J’ai simplifié au maximum ma préparation et mon stress, tout en gardant un maximum de confort et d’habitudes

Lors du dernier couvre-feu, Eloïse a fait évoluer une nouvelle fois son organisation : "La première fois, je trimbalais toutes mes affaires chez mes amants mais ce n’était pas vraiment pratique. Là, j’ai investi dans un sac de la bonne taille, dans des affaires faciles à transporter. Au moins une fois par semaine, c’est soirée pyjama chez un de mes amants donc j’au dû investir dans un kit spécial avec du shampoing et des produits de beauté taille voyage, une boîte à brosse à dents, des choses comme ça. Avant je ne venais jamais les mains vides, maintenant je fais livrer mes petites attentions, comme une bouteille de vin, un bon dîner, un bouquet de fleurs. Mon organisation est rodée, j’ai simplifié au maximum ma préparation et mon stress, tout en gardant un maximum de confort et d’habitudes. La distance reste aussi. Avec l’un de mes amants, on ne dort pas ensemble. Je dors dans son lit et lui dans son canapé, à sa demande. Le but c’est que chacun y trouve son compte, dans cette situation tout sauf idéale. Et évidemment, même si on s’arrange un peu avec les recommandations gouvernementales, il n’est pas question de prendre des risques inconsidérés : avant chaque rencontre, on fait maintenant un test antigénique."

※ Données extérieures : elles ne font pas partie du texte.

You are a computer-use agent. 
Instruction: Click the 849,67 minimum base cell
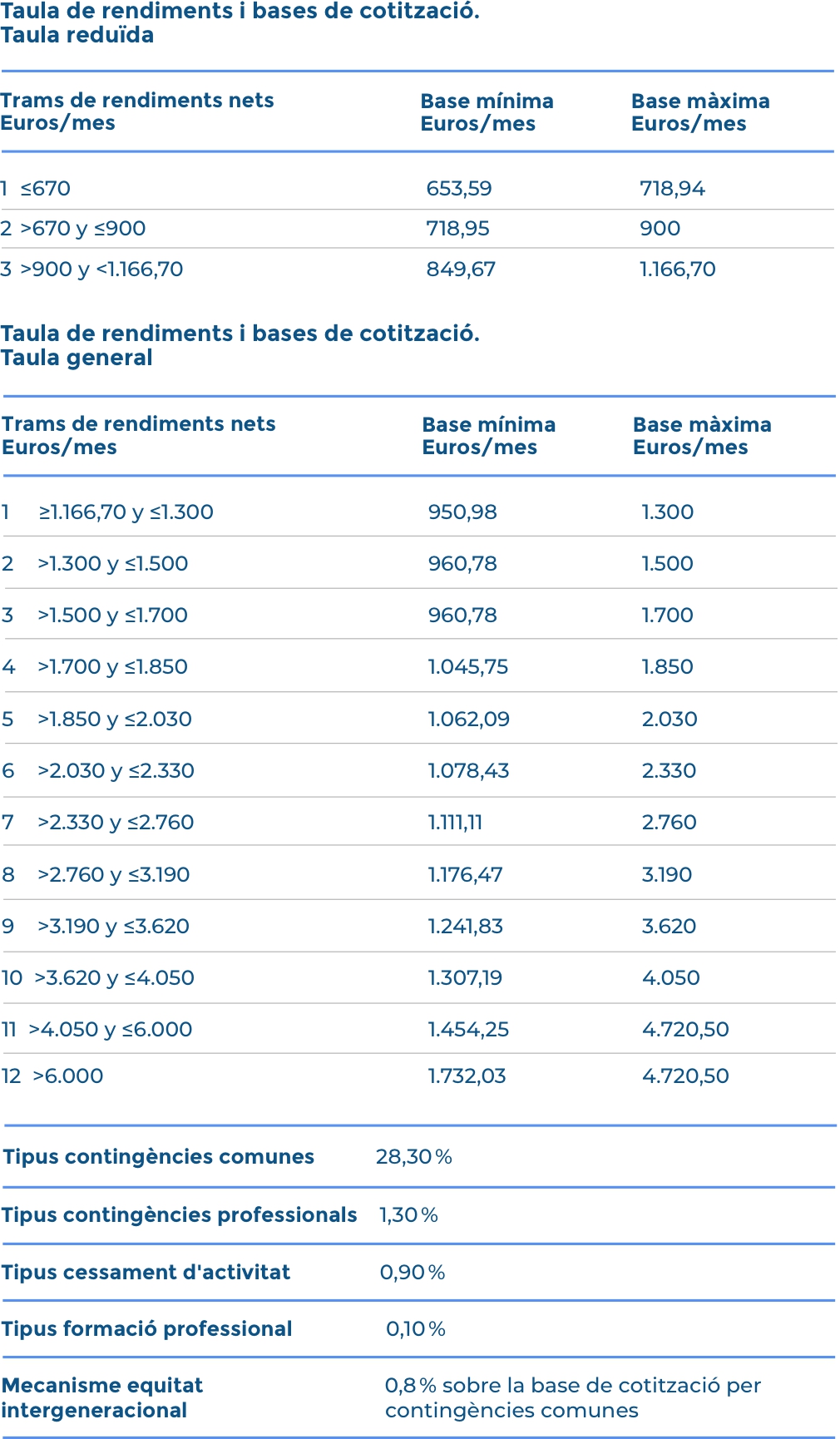coord(461,270)

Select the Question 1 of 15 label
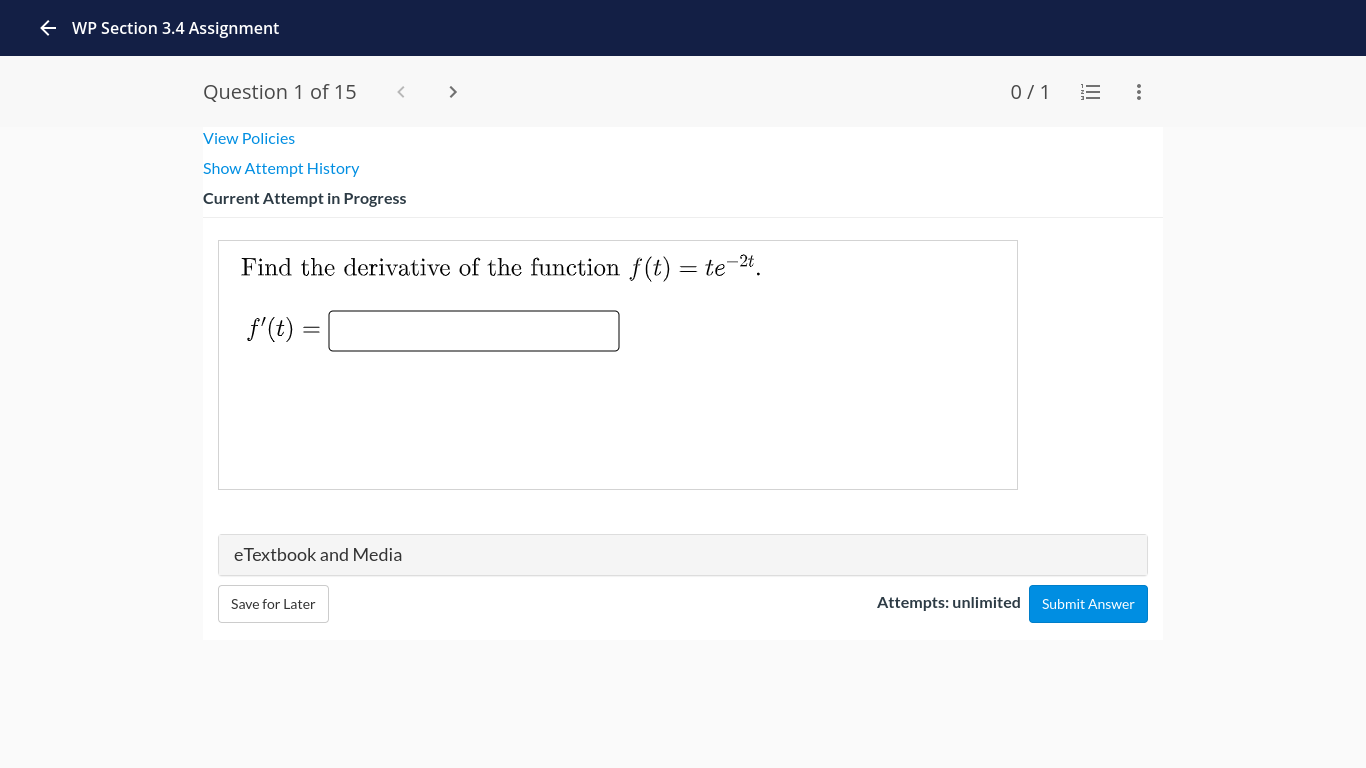279,91
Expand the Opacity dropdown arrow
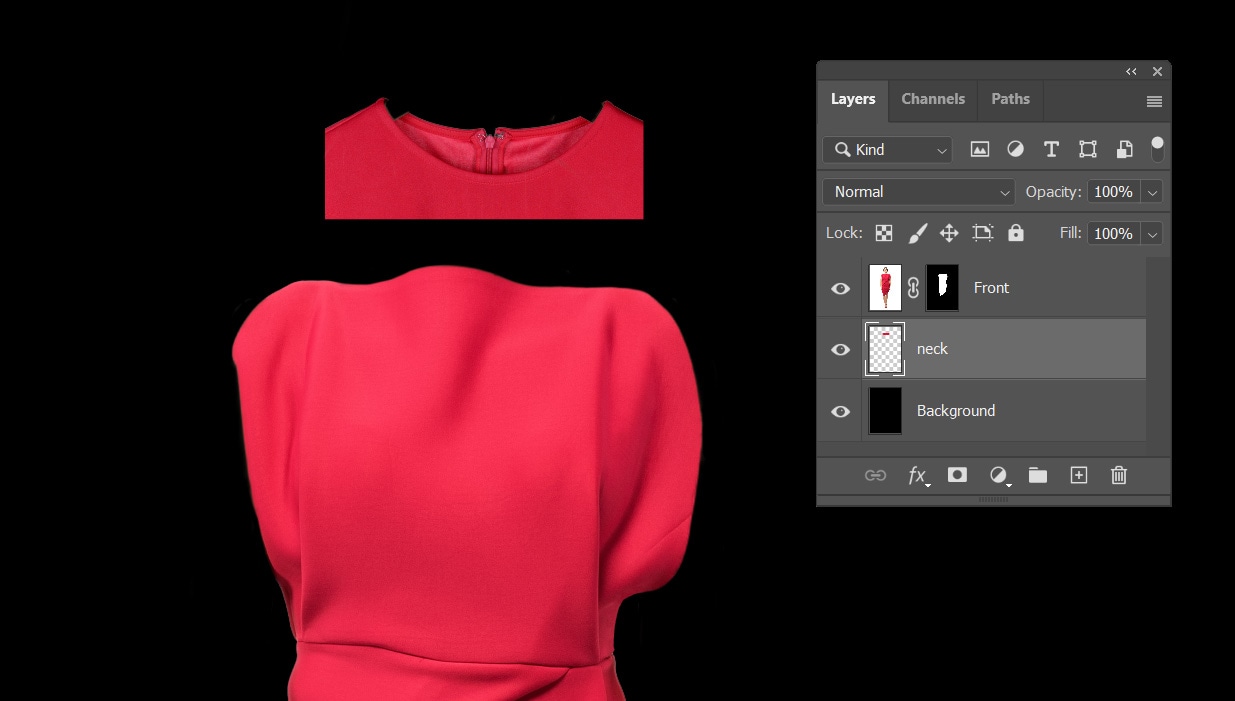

Eloïse ne se voit pas continuer à vivre comme ça pendant des mois mais elle a arrangé son quotidien au mieux pour supporter cette épreuve et elle ne le regrette pas : "Je ne me voyais pas choisir la solitude pendant un an. Je ne me vante pas partout d’avoir continué à voir des gens. Mais, à mon petit niveau, je fais attention. Je me suis adaptée, je ne vois pas de nouvelles personnes, je me fais tester. Parce que faire comme si de rien n’était, je ne me voyais pas le faire non plus."